Críticas comunes a tres sectores

Empresarios, gremiales del agro y medios de prensa

El sector empresarial, las gremiales agropecuarias y los medios de comunicación tienen algo en común en las dos orillas del Río de la Plata. Los tres sectores han tenido, con matices, relaciones conflictivas con los gobiernos de Tabaré Vázquez y Néstor Kirchner.

En Uruguay las cámaras empresariales ven con buenos ojos, en general, la conducción económica del ministro Danilo Astori, pero objetan decisiones vinculadas a normas laborales que en su opinión han beneficiado a los trabajadores y van en contra de las empresas.

En el caso argentino, los enfrentamientos han sido más marcados, entre otras cosas por el estilo de Kirchner, que viene intentando imponer al frente de las cámaras una persona de su confianza, así como fijar una política de precios.

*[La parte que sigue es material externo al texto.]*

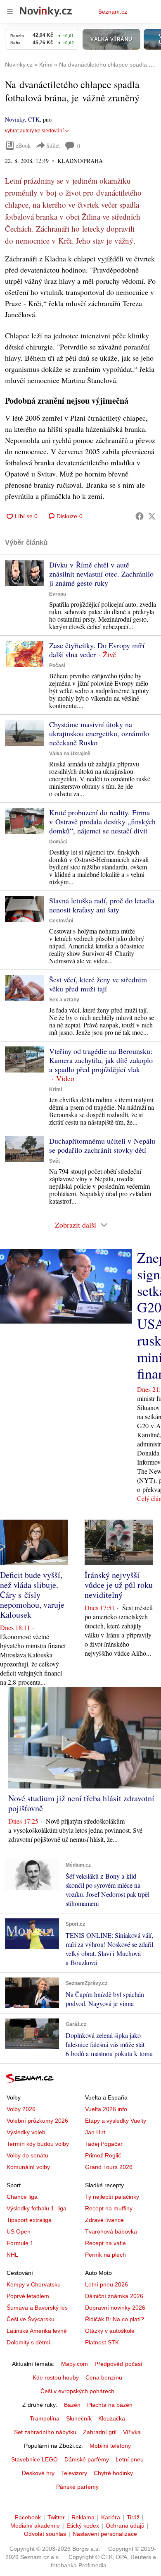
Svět (54, 1161)
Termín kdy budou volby (38, 2143)
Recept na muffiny (109, 2208)
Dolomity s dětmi (28, 2342)
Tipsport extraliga (29, 2220)
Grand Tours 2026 (109, 2167)
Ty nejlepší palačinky (112, 2196)
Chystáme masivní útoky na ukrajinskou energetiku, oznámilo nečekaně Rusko (99, 733)
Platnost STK (102, 2342)
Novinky (15, 119)
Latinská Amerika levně (37, 2330)
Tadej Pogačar (104, 2143)
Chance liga (22, 2196)
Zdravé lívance (104, 2220)
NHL (12, 2254)
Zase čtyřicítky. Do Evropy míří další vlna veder (96, 649)
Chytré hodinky (113, 2473)
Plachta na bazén (110, 2404)
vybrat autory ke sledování (34, 131)
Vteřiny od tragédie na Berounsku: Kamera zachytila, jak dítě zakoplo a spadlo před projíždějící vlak (101, 1060)
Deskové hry (38, 2473)
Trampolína (44, 2418)
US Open (19, 2231)
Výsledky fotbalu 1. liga (36, 2208)
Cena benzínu (103, 2377)
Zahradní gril (99, 2432)
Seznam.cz (112, 11)
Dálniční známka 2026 (114, 2296)
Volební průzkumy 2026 (37, 2120)
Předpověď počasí (118, 2364)
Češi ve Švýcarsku (30, 2319)
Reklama (83, 2517)
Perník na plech (105, 2254)
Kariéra (110, 2517)
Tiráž (133, 2517)
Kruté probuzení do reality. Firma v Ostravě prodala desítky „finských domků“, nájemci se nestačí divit (102, 821)
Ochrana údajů (125, 2525)
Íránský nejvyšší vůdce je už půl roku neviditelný (119, 1584)
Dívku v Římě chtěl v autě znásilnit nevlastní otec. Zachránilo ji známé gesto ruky (101, 574)
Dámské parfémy (86, 2459)
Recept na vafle (105, 2243)
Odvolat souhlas (45, 2534)
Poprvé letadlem (28, 2296)
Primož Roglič (103, 2155)
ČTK (34, 119)
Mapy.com (74, 2364)
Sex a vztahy (64, 1000)
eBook (23, 145)
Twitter (56, 2517)
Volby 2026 (21, 2109)
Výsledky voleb (26, 2132)
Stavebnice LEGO (34, 2459)
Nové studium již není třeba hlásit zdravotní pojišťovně (81, 1803)
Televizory (74, 2473)
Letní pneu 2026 (106, 2284)
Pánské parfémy (77, 2486)
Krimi (55, 1089)
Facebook (28, 2517)
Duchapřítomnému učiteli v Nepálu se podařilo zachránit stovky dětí (102, 1145)
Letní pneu (130, 2459)
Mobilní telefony (110, 2445)
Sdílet (53, 145)
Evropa (57, 594)
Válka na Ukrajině (69, 754)
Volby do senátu (27, 2155)
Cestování (61, 921)
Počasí (57, 665)
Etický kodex (82, 2525)
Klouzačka (111, 2418)
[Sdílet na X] (152, 516)
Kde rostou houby (56, 2377)
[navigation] (10, 11)
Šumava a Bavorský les (37, 2307)
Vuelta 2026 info (106, 2109)
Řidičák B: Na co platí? (114, 2319)
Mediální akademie (35, 2525)
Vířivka (132, 2432)
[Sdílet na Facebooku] (139, 516)
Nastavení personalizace (105, 2534)
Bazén (72, 2404)
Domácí (58, 842)
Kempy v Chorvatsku (34, 2284)
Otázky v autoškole (110, 2330)
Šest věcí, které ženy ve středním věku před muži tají (98, 984)
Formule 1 (20, 2243)
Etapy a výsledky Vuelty (115, 2120)
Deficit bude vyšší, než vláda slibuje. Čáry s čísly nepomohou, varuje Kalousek (32, 1594)
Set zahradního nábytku (45, 2432)
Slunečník (79, 2418)
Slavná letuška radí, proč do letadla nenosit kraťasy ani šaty (101, 905)
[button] (24, 573)
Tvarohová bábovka (111, 2231)
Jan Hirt (95, 2132)
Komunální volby (28, 2167)
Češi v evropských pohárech (77, 2391)
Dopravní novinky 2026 (115, 2307)
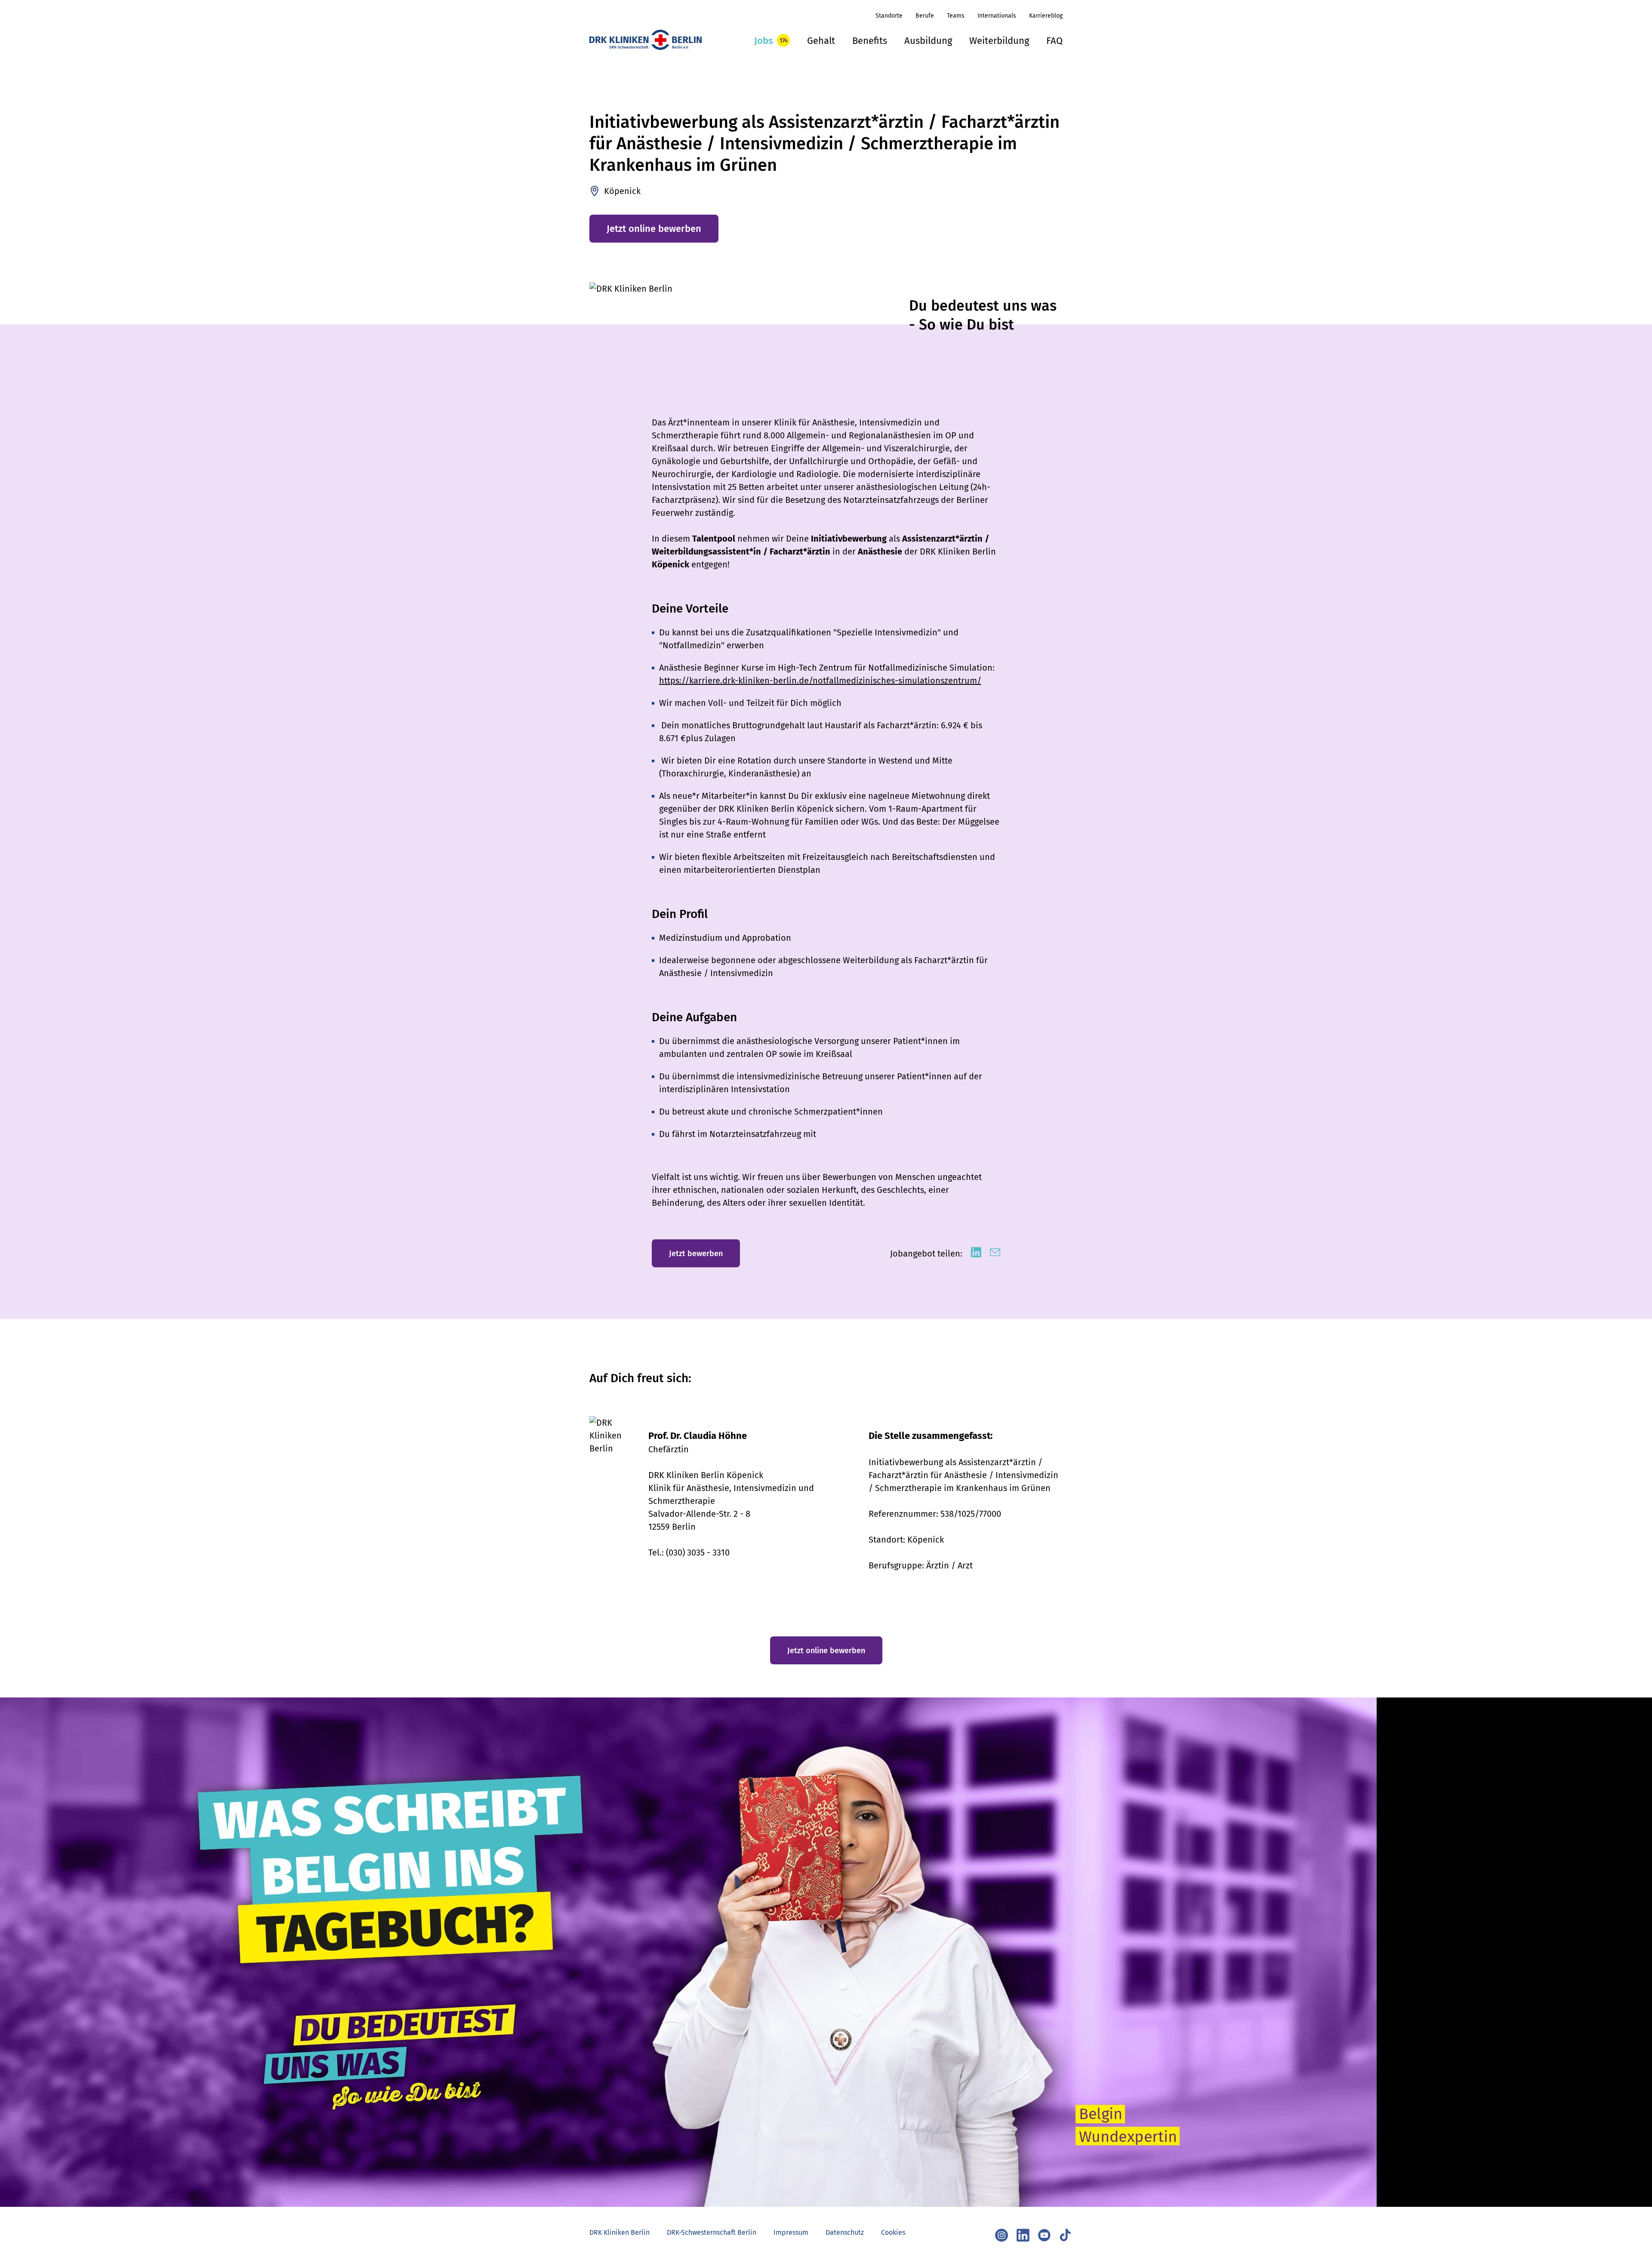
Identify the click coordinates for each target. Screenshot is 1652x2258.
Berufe (924, 15)
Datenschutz (845, 2232)
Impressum (791, 2232)
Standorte (889, 15)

En lo que tiene que ver con el agro uruguayo, la reforma tributaria del gobierno y la posición con el endeudamiento generaron críticas al oficialismo. Eso llevó a que el 27 de junio el presidente Vázquez arremetiera contra el entonces titular de la Asociación Rural (ARU), Fernando Mattos, al que acusó de ejercer "oposición". Meses después, Vázquez no asistió a la clausura de la Expo Prado, algo que Mattos consideró un "desaire".

Kirchner, por su parte, no escatimó críticas a los sectores agropecuarios y llegó a hacer un llamado para que no se comprara carne, buscando así una rebaja en el precio de los cortes. Distintas gremiales agropecuarias le realizaron paros.

En tanto, la forma en que los mandatarios se relacionan con los medios de comunicación fue cuestionada por la Sociedad Interamericana de Prensa (SIP).

En Uruguay, la SIP constató que "la libertad de prensa sufrió un severo retroceso" ante "ataques recientes" contra la prensa por parte del presidente y algunos de sus colaboradores. Recordó que Vázquez dijo que nueve medios (los diarios El País, El Observador, el semanario Búsqueda, las radios Sarandí, El Espectador y Montecarlo, y los canales 4 y 10) ejercen oposición "sistemática" al gobierno.

En el caso argentino, el informe de la SIP fue aún más crítico porque se advirtió que Kirchner "no pudo adecuarse al funcionamiento de la prensa independiente" y que los medios enfrentan una "cultura política" que no logra "desterrar todo rasgo de autoritarismo".

Tanto Kirchner, como su esposa la senadora Cristina Fernández, y sus colaboradores no se cansan de criticar a los medios, a quienes califican de "oposición". Varios periodistas argentinos han denunciado ser víctimas de amenazas y espionaje.